You are viewing a plain text version of this content. The canonical link for it is here.
Posted to issues@spark.apache.org by "Fabian Höring (JIRA)" <ji...@apache.org> on 2018/09/14 17:17:00 UTC

[jira] [Created] (SPARK-25433) Add support for PEX in PySpark

Fabian Höring created SPARK-25433:
-------------------------------------

             Summary: Add support for PEX in PySpark
                 Key: SPARK-25433
                 URL: https://issues.apache.org/jira/browse/SPARK-25433
             Project: Spark
          Issue Type: Improvement
          Components: PySpark
    Affects Versions: 2.2.2
            Reporter: Fabian Höring


This has been partly discussed SPARK-13587

I would like to provision the executors with a PEX package. I created a PR with minimal necessary changes necessary in PythonWorkerFactory.

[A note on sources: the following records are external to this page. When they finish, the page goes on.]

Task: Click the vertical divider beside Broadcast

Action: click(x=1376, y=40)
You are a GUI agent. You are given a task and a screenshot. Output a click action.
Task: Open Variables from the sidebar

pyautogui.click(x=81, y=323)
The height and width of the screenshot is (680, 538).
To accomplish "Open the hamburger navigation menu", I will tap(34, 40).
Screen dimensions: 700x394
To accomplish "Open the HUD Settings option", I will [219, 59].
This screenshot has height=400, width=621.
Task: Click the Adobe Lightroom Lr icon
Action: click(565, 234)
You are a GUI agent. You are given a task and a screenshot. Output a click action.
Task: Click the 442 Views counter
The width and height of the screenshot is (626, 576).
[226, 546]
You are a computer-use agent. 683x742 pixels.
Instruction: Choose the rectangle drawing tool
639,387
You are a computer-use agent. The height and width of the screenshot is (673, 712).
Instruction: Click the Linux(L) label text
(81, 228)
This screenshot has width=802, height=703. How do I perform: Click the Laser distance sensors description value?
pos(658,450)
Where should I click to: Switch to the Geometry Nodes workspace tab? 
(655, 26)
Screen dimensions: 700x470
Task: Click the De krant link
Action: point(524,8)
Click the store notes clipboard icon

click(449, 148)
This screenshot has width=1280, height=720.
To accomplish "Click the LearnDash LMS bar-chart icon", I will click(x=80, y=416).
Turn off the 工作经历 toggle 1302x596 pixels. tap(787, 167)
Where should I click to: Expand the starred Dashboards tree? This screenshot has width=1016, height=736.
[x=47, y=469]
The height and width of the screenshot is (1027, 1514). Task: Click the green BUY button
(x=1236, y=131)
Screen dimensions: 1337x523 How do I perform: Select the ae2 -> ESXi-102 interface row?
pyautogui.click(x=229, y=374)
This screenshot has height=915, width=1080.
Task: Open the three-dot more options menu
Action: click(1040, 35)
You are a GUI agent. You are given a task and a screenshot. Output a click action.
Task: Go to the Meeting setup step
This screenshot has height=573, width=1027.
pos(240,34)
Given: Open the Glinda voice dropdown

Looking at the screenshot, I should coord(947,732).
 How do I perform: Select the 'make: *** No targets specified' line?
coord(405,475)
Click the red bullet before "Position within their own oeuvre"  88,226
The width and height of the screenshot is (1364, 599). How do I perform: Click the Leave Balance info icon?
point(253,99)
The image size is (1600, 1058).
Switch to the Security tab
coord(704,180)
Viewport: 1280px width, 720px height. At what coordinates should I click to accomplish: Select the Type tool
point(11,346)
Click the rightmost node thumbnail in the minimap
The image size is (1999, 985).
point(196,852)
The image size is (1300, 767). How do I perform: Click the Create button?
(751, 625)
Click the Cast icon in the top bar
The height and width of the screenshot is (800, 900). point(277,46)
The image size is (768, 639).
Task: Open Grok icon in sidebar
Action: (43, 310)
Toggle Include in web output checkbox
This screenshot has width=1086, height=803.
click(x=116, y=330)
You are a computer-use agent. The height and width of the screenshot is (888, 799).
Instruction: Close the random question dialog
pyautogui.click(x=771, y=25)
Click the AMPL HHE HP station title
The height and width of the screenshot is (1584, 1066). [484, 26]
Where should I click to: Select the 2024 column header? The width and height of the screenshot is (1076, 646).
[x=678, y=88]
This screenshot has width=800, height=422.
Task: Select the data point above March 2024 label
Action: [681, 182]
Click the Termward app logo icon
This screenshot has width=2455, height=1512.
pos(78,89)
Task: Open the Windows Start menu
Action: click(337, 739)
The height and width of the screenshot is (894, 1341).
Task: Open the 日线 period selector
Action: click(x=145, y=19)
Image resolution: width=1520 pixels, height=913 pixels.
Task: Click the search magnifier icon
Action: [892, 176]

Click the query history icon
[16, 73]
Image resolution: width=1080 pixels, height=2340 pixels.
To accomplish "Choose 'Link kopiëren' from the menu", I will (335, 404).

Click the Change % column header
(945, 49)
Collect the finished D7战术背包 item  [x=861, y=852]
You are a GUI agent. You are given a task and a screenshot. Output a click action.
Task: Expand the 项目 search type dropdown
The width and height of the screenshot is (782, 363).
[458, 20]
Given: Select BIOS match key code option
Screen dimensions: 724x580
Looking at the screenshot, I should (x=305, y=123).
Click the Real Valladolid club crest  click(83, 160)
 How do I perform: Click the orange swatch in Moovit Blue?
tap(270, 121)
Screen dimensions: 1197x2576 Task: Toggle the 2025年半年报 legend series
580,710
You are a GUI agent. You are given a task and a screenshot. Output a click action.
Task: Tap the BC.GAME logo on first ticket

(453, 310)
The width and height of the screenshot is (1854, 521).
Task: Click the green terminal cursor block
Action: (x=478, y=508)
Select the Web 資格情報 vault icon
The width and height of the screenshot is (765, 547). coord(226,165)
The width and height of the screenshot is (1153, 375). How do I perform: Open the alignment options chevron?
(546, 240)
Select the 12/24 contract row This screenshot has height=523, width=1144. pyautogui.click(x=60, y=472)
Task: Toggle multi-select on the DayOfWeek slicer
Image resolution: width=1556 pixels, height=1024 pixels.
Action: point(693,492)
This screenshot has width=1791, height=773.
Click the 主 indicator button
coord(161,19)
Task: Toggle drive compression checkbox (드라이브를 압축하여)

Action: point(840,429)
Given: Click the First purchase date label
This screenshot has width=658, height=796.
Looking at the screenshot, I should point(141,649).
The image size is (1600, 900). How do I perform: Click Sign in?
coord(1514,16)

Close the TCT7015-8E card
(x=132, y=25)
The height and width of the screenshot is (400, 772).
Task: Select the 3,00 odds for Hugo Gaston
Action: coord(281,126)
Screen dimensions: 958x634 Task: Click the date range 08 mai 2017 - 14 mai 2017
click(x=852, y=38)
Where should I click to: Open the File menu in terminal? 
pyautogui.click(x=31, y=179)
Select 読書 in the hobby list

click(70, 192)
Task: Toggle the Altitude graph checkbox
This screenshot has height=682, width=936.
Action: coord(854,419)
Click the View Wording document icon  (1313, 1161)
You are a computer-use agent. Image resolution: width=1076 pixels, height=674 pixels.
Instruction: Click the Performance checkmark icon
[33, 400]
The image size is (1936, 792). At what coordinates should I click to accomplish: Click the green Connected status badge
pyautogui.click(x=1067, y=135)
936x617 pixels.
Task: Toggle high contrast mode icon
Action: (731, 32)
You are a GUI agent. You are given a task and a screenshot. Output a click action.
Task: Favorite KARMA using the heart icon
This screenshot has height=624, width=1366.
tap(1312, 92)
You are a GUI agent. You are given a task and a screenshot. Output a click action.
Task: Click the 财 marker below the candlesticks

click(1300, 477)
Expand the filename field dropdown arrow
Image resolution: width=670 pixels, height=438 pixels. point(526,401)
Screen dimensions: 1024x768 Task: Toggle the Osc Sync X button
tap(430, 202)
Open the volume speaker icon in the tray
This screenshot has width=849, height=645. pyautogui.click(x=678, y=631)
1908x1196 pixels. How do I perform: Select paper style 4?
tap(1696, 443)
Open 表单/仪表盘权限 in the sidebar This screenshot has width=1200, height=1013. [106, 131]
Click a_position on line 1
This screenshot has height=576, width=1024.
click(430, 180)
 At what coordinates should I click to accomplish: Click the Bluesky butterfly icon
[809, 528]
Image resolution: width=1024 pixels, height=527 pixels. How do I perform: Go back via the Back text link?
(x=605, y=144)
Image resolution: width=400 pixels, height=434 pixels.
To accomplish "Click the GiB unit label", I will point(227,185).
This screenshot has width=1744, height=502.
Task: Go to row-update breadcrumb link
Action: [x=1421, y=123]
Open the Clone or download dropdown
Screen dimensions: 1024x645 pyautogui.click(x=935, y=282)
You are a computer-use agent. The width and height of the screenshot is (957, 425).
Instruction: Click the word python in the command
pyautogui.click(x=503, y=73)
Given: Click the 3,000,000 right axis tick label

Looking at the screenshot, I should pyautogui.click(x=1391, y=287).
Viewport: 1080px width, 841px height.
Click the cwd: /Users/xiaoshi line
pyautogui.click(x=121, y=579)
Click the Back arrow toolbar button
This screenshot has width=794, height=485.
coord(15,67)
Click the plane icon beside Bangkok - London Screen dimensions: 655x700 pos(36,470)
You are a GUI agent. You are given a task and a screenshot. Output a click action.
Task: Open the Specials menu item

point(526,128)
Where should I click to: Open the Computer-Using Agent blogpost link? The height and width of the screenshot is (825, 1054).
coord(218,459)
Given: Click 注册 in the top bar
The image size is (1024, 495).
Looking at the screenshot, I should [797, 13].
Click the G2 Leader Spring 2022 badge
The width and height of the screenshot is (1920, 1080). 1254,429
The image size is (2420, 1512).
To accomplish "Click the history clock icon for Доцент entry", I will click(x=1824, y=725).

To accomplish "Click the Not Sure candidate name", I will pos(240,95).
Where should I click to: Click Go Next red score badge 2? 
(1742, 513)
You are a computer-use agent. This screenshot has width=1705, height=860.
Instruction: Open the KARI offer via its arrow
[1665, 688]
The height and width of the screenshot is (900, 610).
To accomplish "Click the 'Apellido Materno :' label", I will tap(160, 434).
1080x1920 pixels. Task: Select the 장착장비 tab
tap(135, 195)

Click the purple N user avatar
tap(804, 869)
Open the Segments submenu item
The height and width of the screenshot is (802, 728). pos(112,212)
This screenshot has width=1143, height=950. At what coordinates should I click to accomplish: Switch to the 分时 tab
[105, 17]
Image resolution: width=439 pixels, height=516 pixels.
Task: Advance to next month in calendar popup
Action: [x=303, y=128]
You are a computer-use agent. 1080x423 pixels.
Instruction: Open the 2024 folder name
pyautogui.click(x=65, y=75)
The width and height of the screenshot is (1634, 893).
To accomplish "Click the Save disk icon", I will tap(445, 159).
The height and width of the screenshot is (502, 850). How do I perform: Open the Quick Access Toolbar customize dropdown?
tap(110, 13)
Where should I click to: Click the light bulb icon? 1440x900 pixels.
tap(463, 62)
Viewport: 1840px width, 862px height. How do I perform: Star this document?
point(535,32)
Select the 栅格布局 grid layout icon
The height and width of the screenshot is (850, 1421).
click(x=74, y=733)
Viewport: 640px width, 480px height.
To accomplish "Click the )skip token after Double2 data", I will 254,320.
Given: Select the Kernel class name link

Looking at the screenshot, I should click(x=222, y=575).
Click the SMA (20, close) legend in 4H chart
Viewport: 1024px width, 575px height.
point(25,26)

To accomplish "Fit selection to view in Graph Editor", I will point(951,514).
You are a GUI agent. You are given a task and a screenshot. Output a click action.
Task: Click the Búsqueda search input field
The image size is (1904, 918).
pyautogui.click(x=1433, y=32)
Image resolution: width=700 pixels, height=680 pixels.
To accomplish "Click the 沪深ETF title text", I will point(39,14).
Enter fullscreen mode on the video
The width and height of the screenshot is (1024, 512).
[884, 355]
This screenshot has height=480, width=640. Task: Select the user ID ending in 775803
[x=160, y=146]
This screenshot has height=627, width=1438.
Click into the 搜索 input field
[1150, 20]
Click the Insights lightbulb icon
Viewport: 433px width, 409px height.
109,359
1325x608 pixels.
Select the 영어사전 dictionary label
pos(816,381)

To run it one needs to set PYSPARK_PYTHON & PYSPARK_DRIVER_PYTHON variables to the pex file and upload the pex file to the executors via sparkContext.addFile or by setting the spark config spark.yarn.dist.files/spark.file properties

Also it is necessary to set the PEX_ROOT environment variable. By default inside the executors it tries to access /home/.pex and this fails.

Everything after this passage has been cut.